**Work task**
Make an exact copy, from the records below, of the lines from the line containing "Given: Enable the" to the line containing "Given: Switch to the 应用 tab", both lines included, excluding pictures.

**Entries shown**
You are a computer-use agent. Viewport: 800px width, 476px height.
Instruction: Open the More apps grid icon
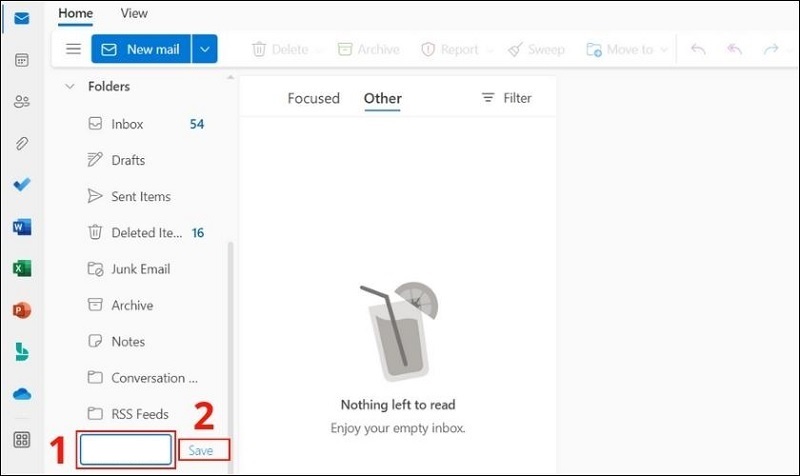click(x=21, y=440)
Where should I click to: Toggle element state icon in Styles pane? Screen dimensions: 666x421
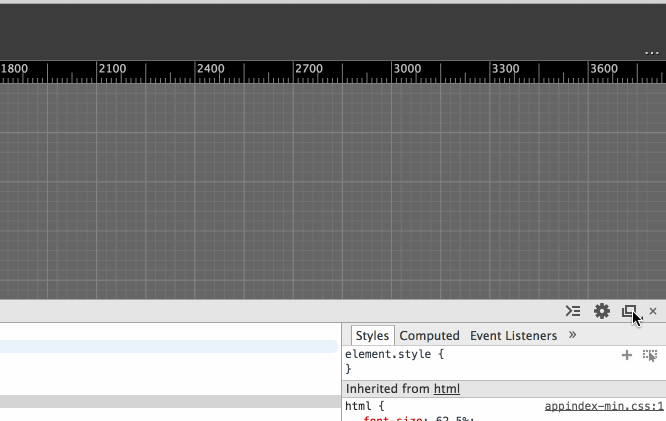(650, 355)
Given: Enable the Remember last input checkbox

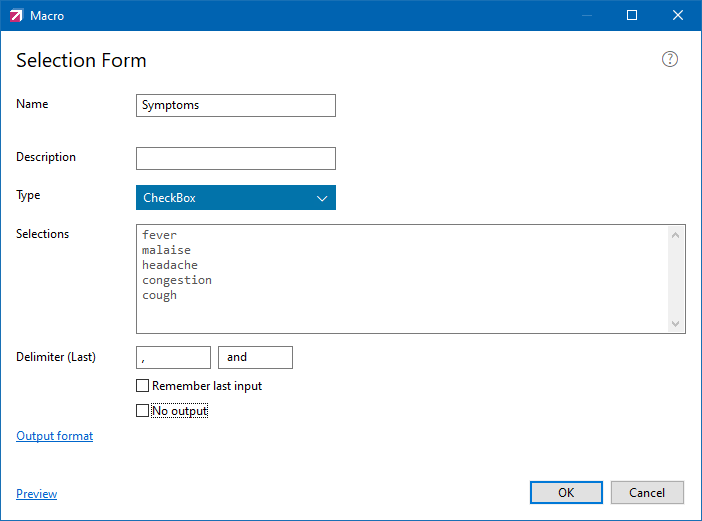Looking at the screenshot, I should 142,386.
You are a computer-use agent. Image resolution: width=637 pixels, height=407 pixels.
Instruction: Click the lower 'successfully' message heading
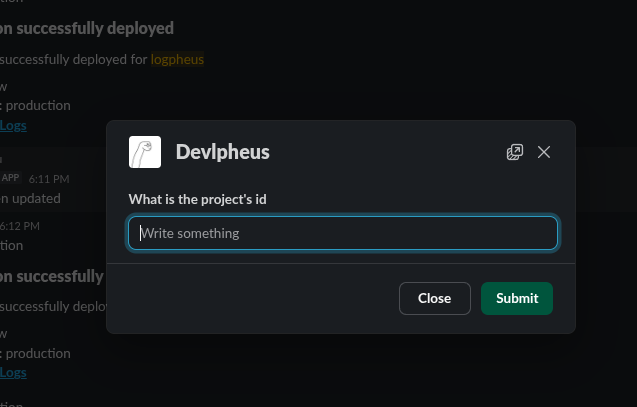52,276
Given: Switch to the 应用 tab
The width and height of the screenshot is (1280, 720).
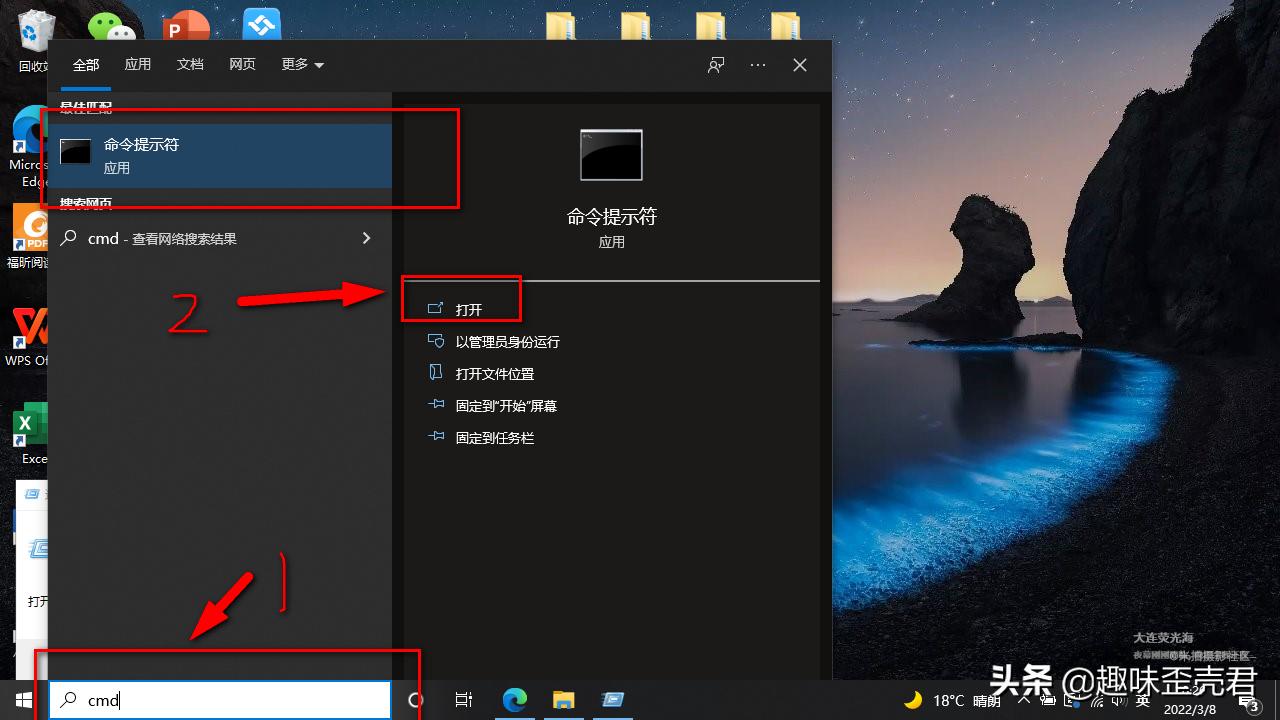Looking at the screenshot, I should pos(138,64).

**Exercise response**
Given: Enable the Remember last input checkbox

Looking at the screenshot, I should 142,386.
You are a computer-use agent. Image resolution: width=637 pixels, height=407 pixels.
Instruction: Click the lower 'successfully' message heading
52,276
Given: Switch to the 应用 tab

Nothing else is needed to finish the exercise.